Ich hoffe, dass er diese Position aus dem Wahlkampf nicht in seine politische Arbeit als Präsident übernehmen wird. Ich glaube auch nicht, dass er aus strategischen Gründen gegen den NATO-Beitritt oder den EU-Beitritt der Ukraine war. Er hat Zweifel gesät, weil das innenpolitisch ein nicht ganz einfaches Thema in Polen ist. Aber das hat mit Sicherheitspolitik nichts zu tun, es geht viel mehr um die Konkurrenz in der Landwirtschaft und um Fragen der Akzeptanz für ukrainische Flüchtlinge, vor allem deren Integration in die sozialen Systeme. Die Oppositionsparteien haben darin ein Wahlkampfthema erkannt. Aber es war nur ein Nebenthema. Als Präsident wird sich Nawrocki zu diesem Thema möglicherweise zurückhaltender äußern.
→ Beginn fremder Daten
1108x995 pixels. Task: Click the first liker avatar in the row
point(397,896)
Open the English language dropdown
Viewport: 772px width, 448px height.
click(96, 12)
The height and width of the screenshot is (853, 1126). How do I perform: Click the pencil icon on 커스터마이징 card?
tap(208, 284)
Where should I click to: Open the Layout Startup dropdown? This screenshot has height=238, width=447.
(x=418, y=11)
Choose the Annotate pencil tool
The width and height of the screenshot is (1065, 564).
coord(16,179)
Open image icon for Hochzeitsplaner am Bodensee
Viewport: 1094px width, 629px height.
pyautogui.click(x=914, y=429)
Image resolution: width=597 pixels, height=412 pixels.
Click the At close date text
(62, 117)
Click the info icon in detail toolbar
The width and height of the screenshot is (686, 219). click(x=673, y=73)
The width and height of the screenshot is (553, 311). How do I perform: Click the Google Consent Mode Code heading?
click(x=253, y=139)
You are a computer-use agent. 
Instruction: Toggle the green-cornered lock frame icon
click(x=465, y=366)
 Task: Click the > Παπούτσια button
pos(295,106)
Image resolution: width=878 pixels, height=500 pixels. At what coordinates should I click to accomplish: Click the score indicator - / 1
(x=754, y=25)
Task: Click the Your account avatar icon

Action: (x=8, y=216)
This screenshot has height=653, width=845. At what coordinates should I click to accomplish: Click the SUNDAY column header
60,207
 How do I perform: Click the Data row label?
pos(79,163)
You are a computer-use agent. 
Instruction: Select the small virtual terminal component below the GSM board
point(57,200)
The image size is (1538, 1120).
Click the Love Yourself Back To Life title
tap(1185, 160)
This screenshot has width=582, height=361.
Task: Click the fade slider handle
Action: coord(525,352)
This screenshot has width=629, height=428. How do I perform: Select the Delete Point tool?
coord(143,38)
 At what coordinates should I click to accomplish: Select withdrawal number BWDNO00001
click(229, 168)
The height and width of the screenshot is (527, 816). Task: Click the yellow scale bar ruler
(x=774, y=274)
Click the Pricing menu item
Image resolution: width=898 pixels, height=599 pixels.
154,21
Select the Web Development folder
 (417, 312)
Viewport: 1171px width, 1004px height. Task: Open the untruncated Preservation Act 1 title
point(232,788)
In Deutschland haben wir noch die Bilder vor Augen, wie die Polen die ukrainischen Flüchtlinge mit offenen Armen aufnehmen und sich mit ihrem angegriffenen Nachbarland solidarisch zeigen. Da wirken die Aussagen Nawrockis doch überraschend.
Das sind die sogenannten Mühen der Ebene. Eine gewisse Ernüchterung war wohl unvermeidlich. Generell unterstützen die Polen die Ukrainer, wobei es mittlerweile im Alltag auch Reibungen gibt. Ich glaube also, dass Polen weder innenpolitisch noch außenpolitisch ein anderes Land geworden ist. Die pro-ukrainische Politik ist nicht gescheitert, auch wenn die Akzeptanz für sie keine Selbstverständlichkeit ist. Damit kann man leben.
Donald Trump hat persönlich in den polnischen Wahlkampf eingegriffen. Er hat Nawrocki in Washington empfangen, er hat eine Ministerin nach Warschau geschickt, die dezidiert für Nawrocki Wahlkampf gemacht hat. Erschwert das die Beziehungen der Tusk-Regierung zu Washington?
Die Tusk-Regierung kann sich da nicht provozieren lassen. Sie macht die polnische Politik, das wissen die Leute in Washington auch. Der neue Präsident wird überlegen müssen, wie er damit umgeht. Ich glaube nicht, dass diese Intervention aus den USA in der polnischen Bevölkerung sehr populär ist. Grundsätzlich glaube ich, das war kein guter Dienst an dem polnisch-amerikanischen Verhältnis.
In seiner ersten Amtszeit versuchte Trump Polen aus der EU-Solidarität heraus zu eisen und damit die EU zu spalten. Hätte er künftig mit dieser Politik Erfolg?
Das glaube ich nicht, auch wenn die Gefahr da ist. In Washington mag man versucht sein Polen gegen andere europäische Staaten auszuspielen. Ich glaube nicht, dass Polen sich darauf einlässt. Nicht einmal die PiS-Regierung hat sich darauf wirklich eingelassen. Der scheidende Präsident Andrzej Duda war sehr pro-amerikanisch, sehr pro-Trump, aber er hat sich nie einspannen lassen für eine anti-europäische Aktion. Das war die rote Linie. Und ich hoffe, dass diese rote Linie auch jetzt respektiert wird.